CUARTO.- Consecuentemente, se considera que no ha habido incumplimiento, en estricto sentido, y si mero retraso en el pago de las cantidades debidas por la demandada; de ahí que deba desestimarse el recurso de apelación interpuesto y ratificarse la sentencia de instancia, también sin hacer en la presente alzada expresa imposición de costas a la apelante a la que se le rechaza su recurso, por cuanto la cuestión presentaba serias dudas tanto de hecho como de derecho, al no ser pacífico el tema, y si prestarse a interpretaciones, en función de las múltiples especialidades o especifidades del caso.
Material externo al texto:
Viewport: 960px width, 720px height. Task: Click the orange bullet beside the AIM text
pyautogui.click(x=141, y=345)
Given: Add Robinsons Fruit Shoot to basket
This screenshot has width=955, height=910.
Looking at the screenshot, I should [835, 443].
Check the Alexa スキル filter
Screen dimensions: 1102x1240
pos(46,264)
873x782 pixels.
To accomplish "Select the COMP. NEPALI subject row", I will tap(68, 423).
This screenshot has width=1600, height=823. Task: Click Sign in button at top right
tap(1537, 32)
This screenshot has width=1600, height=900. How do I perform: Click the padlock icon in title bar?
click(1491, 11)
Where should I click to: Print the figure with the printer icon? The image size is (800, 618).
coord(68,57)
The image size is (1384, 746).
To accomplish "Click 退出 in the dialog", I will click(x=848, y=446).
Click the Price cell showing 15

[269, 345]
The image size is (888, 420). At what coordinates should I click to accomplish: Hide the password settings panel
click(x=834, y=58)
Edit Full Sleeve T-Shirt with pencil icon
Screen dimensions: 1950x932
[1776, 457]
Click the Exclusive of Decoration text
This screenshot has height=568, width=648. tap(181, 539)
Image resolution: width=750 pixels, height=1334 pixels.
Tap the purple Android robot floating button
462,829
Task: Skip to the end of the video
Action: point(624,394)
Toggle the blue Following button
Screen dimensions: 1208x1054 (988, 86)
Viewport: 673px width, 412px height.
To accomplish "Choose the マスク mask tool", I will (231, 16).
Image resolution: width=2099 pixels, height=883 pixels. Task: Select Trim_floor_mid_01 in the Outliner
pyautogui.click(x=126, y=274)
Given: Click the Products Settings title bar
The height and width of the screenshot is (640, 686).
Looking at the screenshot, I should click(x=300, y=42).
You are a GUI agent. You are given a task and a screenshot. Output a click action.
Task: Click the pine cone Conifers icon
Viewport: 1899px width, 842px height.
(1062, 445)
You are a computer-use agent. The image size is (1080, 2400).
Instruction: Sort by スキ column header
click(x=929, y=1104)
Art. 398 y 394 LEC.
QUINTO.- La anterior solución, evidentemente, no significa el otorgamiento de patente alguna, o la novación de alguno de los términos del contrato, a favor de la arrendataria. Esta, ya lo dice la sentencia de instancia, debe ser consciente de su obligación de hacer frente a los pagos conforme a las estipulaciones del contrato, y tras el proceso actual, ninguna duda se le debe plantear en orden a la verdadera voluntad del arrendador; dicho sea, cara al futuro y a la lectura que del tema haya de hacerse si, de nuevo, se plantea litigio, por la misma causa, entre ellos.
En atención a lo expuesto en nombre del Rey y en virtud de los poderes conferidos por la Constitución
Fallo
Desestimando el recurso de apelación interpuesto por la representación procesal de D. Everardo contra la sentencia dictada en fecha 30 de Diciembre de 2005 , (y auto que la aclara, de fecha 17 de Enero del año en curso), por el Juzgado de 1ª Instancia nº 3 de esta ciudad, en autos nº 1106/05 de Juicio Verbal, confirmamos en su integridad referida resolución, no haciendo imposición expresa de las costas de la presente instancia a ninguna de las partes en litigio.
Notifíquese la presente a las partes en legal forma y remítase testimonio de la misma, junto con los autos de su razón al Juzgado de procedencia para su cumplimiento.
Así por esta nuestra sentencia, definitivamente juzgando, lo pronunciamos, mandamos y firmamos.